Authentication Using SSL or SASL: This allows its producers and consumers to authenticate themselves to their Kafka cluster, which verifies their identitiy - it's also a secure way to allow your customers to expose an identity.
Authorization using ACLs: Once their clients are authenticated, their Kafka agents can run them on access control lists (ACLs) to determine whether or not a particular client would be authorized to write or read a topic.
5. Operator
The operator is a method of packaging, deploying, and managing a Kubernetes application. There are many operators in the market for Kafka. One of the most known one is Strimzi. This operator makes it easy to spin up the Kafka cluster in a minute. Using a Strimzi operator, you almost don't need any configuration for spinning up the cluster.
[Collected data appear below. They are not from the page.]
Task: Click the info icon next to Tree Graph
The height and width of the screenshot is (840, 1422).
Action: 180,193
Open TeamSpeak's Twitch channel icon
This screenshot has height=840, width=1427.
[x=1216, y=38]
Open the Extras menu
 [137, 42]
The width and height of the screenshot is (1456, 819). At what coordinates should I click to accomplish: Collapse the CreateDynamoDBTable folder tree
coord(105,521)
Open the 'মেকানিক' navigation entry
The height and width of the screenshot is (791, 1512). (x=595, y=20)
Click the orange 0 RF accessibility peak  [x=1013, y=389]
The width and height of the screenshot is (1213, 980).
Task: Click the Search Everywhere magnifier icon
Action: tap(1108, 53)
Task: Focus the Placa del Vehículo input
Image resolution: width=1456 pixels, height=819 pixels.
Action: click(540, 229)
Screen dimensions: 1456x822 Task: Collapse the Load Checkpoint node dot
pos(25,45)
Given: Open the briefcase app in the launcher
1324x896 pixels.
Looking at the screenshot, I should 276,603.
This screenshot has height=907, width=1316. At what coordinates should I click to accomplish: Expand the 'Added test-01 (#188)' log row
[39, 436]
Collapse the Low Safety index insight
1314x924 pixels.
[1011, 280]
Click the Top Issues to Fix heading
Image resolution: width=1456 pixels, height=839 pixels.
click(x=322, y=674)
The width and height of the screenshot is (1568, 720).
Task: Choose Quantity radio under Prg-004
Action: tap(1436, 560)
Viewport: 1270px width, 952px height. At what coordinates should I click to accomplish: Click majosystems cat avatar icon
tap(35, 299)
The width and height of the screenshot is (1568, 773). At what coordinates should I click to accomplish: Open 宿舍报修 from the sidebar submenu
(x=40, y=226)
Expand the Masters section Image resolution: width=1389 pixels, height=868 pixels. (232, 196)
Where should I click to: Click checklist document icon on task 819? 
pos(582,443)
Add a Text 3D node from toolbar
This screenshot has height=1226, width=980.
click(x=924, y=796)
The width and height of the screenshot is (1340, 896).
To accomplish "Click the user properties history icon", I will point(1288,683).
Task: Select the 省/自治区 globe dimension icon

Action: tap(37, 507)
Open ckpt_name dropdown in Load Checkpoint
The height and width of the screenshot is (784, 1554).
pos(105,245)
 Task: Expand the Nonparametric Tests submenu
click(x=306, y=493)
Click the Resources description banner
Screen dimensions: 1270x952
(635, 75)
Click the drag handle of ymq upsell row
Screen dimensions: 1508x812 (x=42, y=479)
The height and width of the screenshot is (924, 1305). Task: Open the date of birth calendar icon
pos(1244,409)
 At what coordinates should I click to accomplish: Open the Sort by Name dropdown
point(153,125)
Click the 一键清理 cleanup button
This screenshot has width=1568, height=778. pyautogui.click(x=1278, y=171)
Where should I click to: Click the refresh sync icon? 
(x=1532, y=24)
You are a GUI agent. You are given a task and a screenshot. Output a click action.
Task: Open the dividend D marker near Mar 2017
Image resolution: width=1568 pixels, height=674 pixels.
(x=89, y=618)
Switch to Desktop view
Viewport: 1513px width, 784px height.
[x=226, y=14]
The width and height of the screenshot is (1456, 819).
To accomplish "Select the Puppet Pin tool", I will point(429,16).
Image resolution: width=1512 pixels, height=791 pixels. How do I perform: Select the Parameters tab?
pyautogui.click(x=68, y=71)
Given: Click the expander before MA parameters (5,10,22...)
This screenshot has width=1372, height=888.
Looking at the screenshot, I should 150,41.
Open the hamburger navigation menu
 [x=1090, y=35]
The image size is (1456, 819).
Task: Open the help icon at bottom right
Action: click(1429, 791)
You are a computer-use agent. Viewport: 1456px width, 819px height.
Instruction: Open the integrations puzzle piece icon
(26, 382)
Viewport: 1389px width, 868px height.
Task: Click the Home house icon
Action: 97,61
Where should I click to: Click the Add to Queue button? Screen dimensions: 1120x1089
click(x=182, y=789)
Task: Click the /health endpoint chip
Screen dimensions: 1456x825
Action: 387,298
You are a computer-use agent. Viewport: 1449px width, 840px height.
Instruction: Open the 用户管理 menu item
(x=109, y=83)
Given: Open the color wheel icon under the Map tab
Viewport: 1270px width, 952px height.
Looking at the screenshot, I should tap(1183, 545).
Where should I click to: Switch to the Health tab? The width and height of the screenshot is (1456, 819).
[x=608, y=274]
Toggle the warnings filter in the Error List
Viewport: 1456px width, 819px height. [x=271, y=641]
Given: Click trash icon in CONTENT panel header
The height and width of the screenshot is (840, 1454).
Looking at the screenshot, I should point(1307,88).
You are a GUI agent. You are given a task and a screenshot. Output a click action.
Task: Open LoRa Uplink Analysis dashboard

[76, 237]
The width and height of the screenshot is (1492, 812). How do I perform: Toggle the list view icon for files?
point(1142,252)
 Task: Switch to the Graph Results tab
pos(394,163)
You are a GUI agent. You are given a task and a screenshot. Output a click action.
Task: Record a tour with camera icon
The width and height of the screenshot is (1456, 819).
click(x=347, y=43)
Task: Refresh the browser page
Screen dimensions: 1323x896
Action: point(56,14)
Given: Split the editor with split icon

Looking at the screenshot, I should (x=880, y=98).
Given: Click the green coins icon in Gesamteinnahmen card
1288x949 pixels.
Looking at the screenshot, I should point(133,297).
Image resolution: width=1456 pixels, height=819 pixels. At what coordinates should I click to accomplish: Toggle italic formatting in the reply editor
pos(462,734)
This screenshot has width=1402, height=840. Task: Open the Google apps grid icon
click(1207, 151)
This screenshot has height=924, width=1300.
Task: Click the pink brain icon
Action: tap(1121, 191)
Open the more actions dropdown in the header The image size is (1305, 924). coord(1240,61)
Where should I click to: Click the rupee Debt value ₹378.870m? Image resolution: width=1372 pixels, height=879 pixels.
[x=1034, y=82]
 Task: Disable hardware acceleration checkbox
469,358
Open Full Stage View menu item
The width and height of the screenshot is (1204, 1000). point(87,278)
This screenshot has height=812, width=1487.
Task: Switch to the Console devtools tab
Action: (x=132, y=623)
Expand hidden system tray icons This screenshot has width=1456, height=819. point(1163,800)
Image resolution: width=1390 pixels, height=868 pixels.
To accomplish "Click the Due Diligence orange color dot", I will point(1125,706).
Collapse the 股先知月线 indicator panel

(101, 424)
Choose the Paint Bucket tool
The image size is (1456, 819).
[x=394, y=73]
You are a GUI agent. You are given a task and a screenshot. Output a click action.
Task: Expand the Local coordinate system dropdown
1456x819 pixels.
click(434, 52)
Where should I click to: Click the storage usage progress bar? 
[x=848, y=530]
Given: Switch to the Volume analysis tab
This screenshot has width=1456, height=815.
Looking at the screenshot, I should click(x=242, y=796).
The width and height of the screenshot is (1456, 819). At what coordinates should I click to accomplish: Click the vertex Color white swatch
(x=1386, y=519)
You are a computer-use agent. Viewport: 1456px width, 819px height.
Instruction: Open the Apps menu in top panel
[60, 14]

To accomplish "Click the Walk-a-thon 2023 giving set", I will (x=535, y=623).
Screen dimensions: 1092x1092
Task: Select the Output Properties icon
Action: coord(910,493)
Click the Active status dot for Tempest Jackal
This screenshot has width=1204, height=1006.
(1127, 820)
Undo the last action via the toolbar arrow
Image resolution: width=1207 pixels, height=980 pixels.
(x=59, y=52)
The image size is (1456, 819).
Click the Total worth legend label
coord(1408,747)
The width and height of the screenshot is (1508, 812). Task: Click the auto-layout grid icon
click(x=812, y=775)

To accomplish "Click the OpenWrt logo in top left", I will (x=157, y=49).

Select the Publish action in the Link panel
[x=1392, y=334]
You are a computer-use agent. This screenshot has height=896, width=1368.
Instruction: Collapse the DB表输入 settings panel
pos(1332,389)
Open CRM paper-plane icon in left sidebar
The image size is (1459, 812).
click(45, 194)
It also adds a feature for point to point TLS encryption.
Confluent has also announced a Kubernetes operator for Kafka. It can be deployed almost any major cloud service provider.
6. Monitoring
Monitoring is a way to handle errors or management of clusters easily. Prometheus can collect metrics from all Java, Kafka, Zookeeper processes with JMX export as a built-in. Strimzi also has a Grafana dashboard for Kafka to visualize key metrics and supplement those metrics with resource usage and performance, as well as stability indicators. This way you get Kafka monitoring basic for free.
7. Health Check
Kubernetes uses liveness and readiness probes to find out if Pods are healthy or not. If the liveness prone fails, Kubernetes will kill the container and automatically restarts it. If the restart policy is configured accordingly. If the readiness probe fails, Kubernetes will remove the Pod from the serving requests. This means that manual intervention is no longer needed in such cases.
8. Logging
Logging is what makes it easier to debug an issue. All containers in your Kafka installation will log to stdout
and stderr
and aggregate all logs in a central logging infrastructure, such as ElasticSearch.
9. Memory
Kafka brokers are memory-eaters. The JVM heap can be usually limited to 4-5 GB, but you also need enough memory system because Kafka makes heavy use of the page cache. In Kubernetes, set the container resource limits and requests accordingly.
10. Performance
Running peformance tests to benchmark your Kafka installation is very important. It gives you insights about possible bottlenecks before you run into trouble. Luckily, Kafka already ships with two performance test tools: kafka-producer-perf-test.sh
and kafka-consumer-perf-test.sh
. Use them intensively. For reference you can see the results from this blog by Jaj Kreps, or this reviewhttps://medium.com/@stephane.maarek/an-honest-review-of-aws-managed-apache-kafka-amazon-msk-94b1ff9459d8 of AWS MSK by Stéphane Maarek
11. Rolling Updates
StatefulSets support automated updates: The RollingUpdate strategy will update each Kafka Pod one at a time. With this you can reach zero-downtime.
Conclusion
For small to medium sized Kafka clusters, Kubernetes provides flexibility and (relative) simplicity for operations. Since Kubernetes is becoming more and more dominant, it will not be surprising to see that it will become the defacto platform for Kafka also.